Generating Realistic Test Data in Python with Faker
The Faker library enables the creation of realistic synthetic data for testing, prototyping, and anonymization tasks in Python applications.
Installation
Installl via pip:
pip install Faker
Basic Usage
Instantiate a generator using either the Faker class or the legacy Factory:
from faker import Faker
fake = Faker()
print(fake.name()) # e.g., 'Li Wei'
print(fake.address()) # e.g., 'Room 802, No. 15 Beijing Road, Shanghai'
print(fake.text()) # Random paragraph in Chinese
Each method call returns a new random value. The generator supports localization—use 'zh_CN' for Chinese data:
fake_cn = Faker('zh_CN')
Data Categories and Examples
Addresses
fake.city() # 'Hangzhou'
fake.street_address() # 'No. 205 Nanjing Road'
fake.postcode() # '200001'
fake.latitude() # Decimal('31.2304')
Person Details
fake.name() # 'Zhang Min'
fake.first_name_male() # 'Jian'
fake.last_name_female() # 'Wang'
Barcodes
fake.ean13() # '6901234567892'
fake.ean(length=8) # '69012345'
Colors
fake.hex_color() # '#a3c14b'
fake.color_name() # 'Crimson'
Companies
fake.company() # 'FutureLink Digital Technology Ltd.'
fake.company_suffix() # 'Group Co., Ltd.'
Credit Cards
fake.credit_card_number() # '4532123456789012'
fake.credit_card_expire() # '09/28'
fake.credit_card_full() # Full formatted card info
Dates and Times
fake.date_this_year() # datetime.date(2024, 5, 12)

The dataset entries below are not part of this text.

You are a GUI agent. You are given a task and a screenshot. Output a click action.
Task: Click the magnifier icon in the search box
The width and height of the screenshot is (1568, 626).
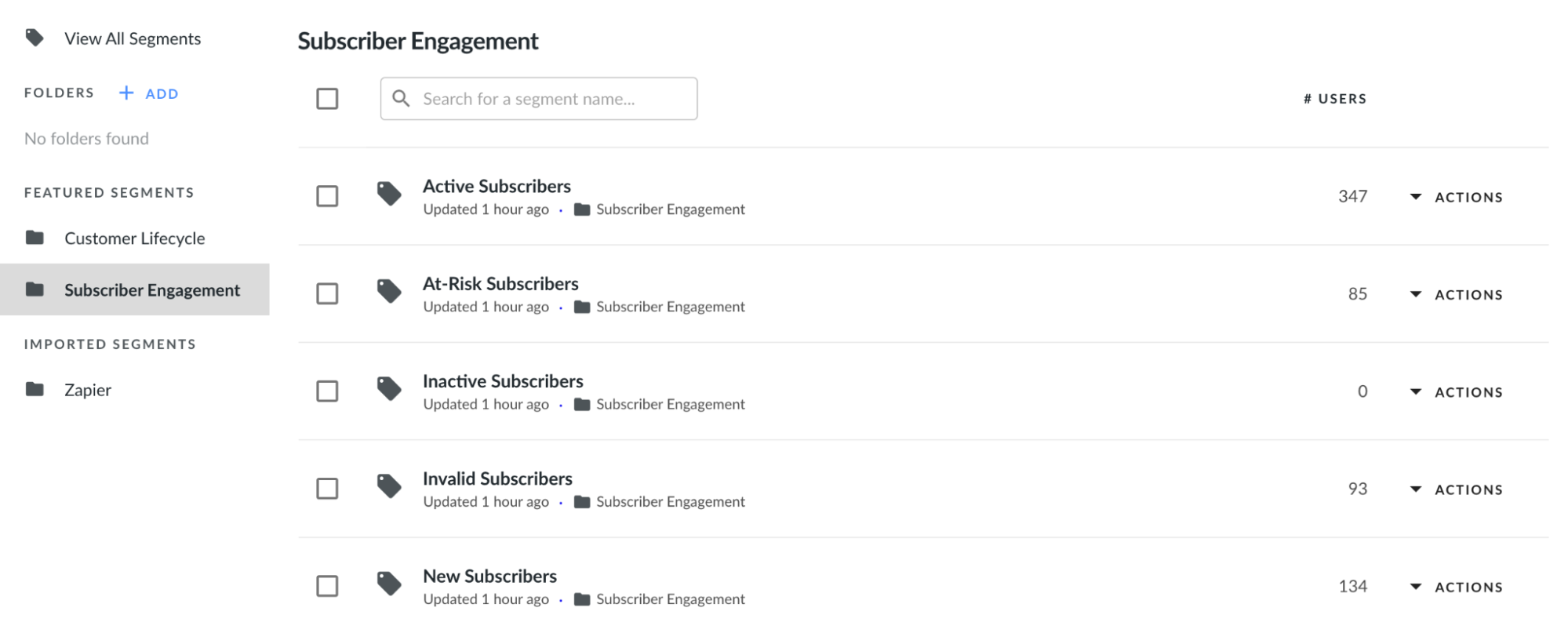401,99
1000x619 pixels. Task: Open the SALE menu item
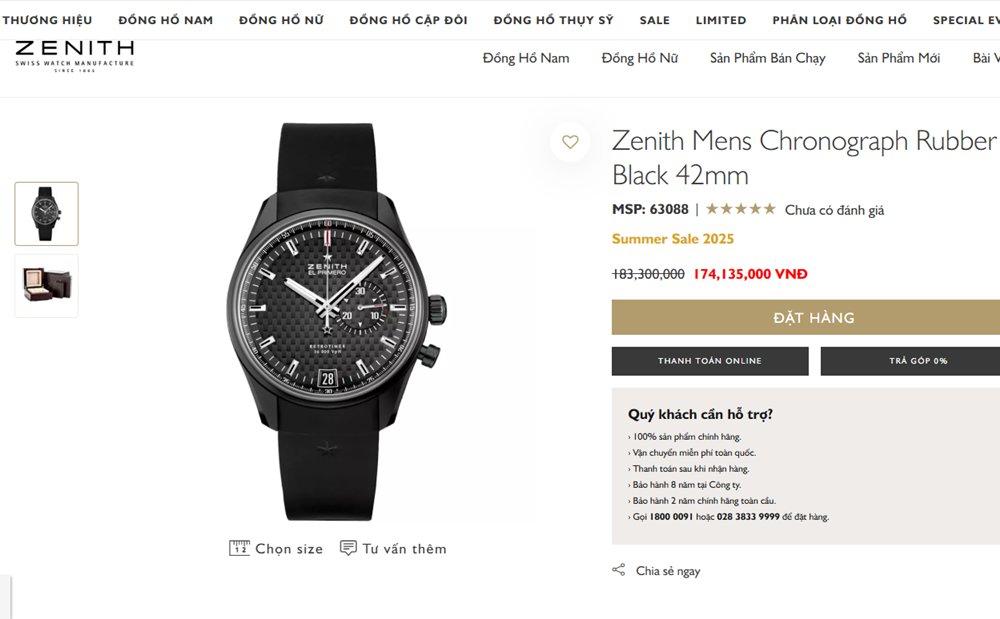655,20
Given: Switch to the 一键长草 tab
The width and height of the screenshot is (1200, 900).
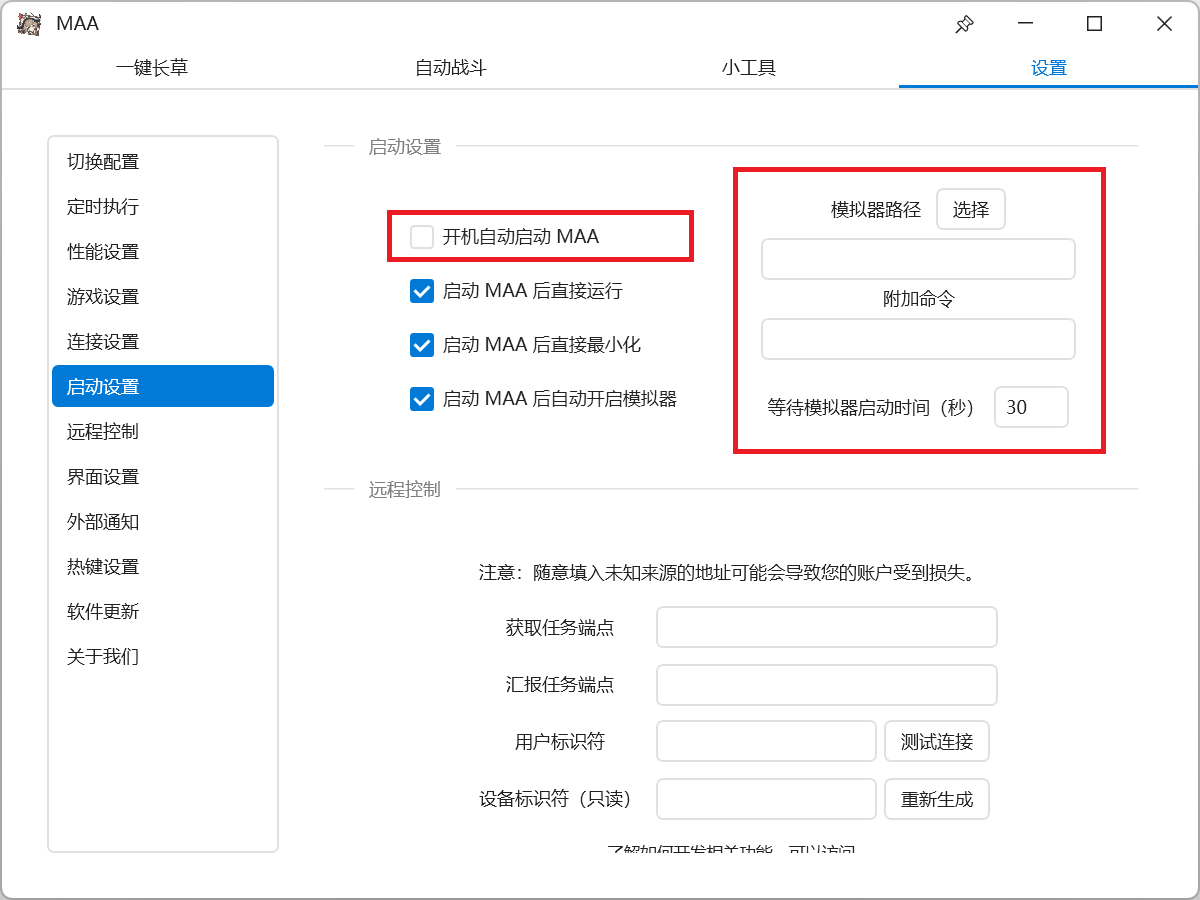Looking at the screenshot, I should (152, 68).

fake.iso8601() # '2008-07-14T13:45:22'
fake.unix_time() # 1256789012
Internet Data
fake.ipv4() # '192.168.1.105'
fake.email() # 'li.xiaoming@example.com'
fake.url() # 'http://www.chen.org/'
fake.user_agent() # Browser user agent string
Text Generation (Lorem Ipsum)
fake.sentence() # '系统支持用户登录功能。'
fake.paragraph() # Multi-sentence Chinese paragraph
fake.words(5) # ['数据', '分析', '模型', '结果', '验证']
Miscellaneous
fake.password() # 'Kx!9@mQz#Lp2'
fake.uuid4() # 'f47ac10b-58cc-4372-a567-0e02b2c3d479'
fake.boolean() # True or False
fake.language_code() # 'zh'
Phone Numbers
fake.phone_number() # '13812345678'
Python Objects
fake.pyint() # 42
fake.pystr(max_chars=10) # 'aB3xY9qLmN'
fake.pylist(nb_elements=3) # Mixed-type list
fake.pydict(nb_elements=2) # {'key1': 'value', 'key2': 123}
User Profiles
fake.profile() # Dict with name, address, job, etc.
fake.simple_profile(sex='F') # Minimal profile with gender constraint
Chinese ID Numbers (SSN)
fake.ssn() # '310101199003072316' (18-digit)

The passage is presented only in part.